* What the exercise asks: Rewrite the material below as a numbered list with one entry per line, omitting blank lines.

* Material for the task:
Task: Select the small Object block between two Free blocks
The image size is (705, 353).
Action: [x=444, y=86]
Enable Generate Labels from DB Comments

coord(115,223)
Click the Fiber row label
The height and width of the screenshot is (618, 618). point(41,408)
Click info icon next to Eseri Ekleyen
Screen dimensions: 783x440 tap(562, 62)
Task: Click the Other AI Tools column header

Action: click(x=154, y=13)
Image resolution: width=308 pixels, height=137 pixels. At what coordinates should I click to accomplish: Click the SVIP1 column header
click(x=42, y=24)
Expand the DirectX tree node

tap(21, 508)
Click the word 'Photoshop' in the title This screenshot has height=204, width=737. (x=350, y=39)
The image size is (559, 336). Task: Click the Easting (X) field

* Result for this task:
1. Task: Select the small Object block between two Free blocks
2. The image size is (705, 353).
3. Action: [x=444, y=86]
4. Enable Generate Labels from DB Comments
5. coord(115,223)
6. Click the Fiber row label
7. The height and width of the screenshot is (618, 618). point(41,408)
8. Click info icon next to Eseri Ekleyen
9. Screen dimensions: 783x440 tap(562, 62)
10. Task: Click the Other AI Tools column header
11. Action: click(x=154, y=13)
12. Image resolution: width=308 pixels, height=137 pixels. At what coordinates should I click to accomplish: Click the SVIP1 column header
13. click(x=42, y=24)
14. Expand the DirectX tree node
15. tap(21, 508)
16. Click the word 'Photoshop' in the title This screenshot has height=204, width=737. (x=350, y=39)
17. The image size is (559, 336). Task: Click the Easting (X) field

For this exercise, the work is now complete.